**Activity**
Starting at the first line of the data below, retype every line up to and including the one containing "Privacy Policy (1119, 2156)".

(Stored records)
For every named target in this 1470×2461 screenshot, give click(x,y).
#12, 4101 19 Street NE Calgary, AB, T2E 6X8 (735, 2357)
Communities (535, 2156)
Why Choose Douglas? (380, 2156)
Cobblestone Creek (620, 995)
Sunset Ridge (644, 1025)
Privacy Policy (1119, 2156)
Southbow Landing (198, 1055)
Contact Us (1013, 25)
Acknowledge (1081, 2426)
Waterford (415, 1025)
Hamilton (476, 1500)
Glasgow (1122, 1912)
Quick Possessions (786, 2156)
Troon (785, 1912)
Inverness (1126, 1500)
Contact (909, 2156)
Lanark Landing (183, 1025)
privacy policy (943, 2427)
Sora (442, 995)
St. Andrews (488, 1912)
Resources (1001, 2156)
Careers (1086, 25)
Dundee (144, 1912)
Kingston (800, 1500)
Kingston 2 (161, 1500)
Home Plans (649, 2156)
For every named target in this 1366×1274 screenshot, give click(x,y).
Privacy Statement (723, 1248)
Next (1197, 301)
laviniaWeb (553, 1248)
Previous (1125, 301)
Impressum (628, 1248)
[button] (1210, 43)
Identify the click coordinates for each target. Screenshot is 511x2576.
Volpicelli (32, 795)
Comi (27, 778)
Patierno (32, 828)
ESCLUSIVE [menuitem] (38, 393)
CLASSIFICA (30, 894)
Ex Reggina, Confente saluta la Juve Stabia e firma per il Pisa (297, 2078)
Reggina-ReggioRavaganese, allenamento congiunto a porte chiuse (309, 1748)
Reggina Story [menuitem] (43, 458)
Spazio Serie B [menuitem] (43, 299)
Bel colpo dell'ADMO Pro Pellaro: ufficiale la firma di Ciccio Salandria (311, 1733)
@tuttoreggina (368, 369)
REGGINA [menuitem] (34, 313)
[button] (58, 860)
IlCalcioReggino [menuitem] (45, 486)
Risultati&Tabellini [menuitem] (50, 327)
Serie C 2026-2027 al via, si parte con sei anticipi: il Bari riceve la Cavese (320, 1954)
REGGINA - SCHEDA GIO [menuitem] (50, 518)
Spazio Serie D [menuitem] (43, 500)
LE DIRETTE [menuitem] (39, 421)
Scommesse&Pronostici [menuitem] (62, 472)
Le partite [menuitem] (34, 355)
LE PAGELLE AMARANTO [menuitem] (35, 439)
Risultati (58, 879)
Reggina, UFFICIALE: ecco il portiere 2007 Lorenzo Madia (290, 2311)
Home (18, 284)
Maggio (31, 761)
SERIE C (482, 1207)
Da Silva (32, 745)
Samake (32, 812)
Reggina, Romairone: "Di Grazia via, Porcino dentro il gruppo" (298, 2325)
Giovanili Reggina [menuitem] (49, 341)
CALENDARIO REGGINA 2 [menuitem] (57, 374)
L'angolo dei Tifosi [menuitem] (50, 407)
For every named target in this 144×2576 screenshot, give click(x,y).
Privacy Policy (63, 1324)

**Exercise result**
For every named target in this 1470×2461 screenshot, give click(x,y).
#12, 4101 19 Street NE Calgary, AB, T2E 6X8 (735, 2357)
Communities (535, 2156)
Why Choose Douglas? (380, 2156)
Cobblestone Creek (620, 995)
Sunset Ridge (644, 1025)
Privacy Policy (1119, 2156)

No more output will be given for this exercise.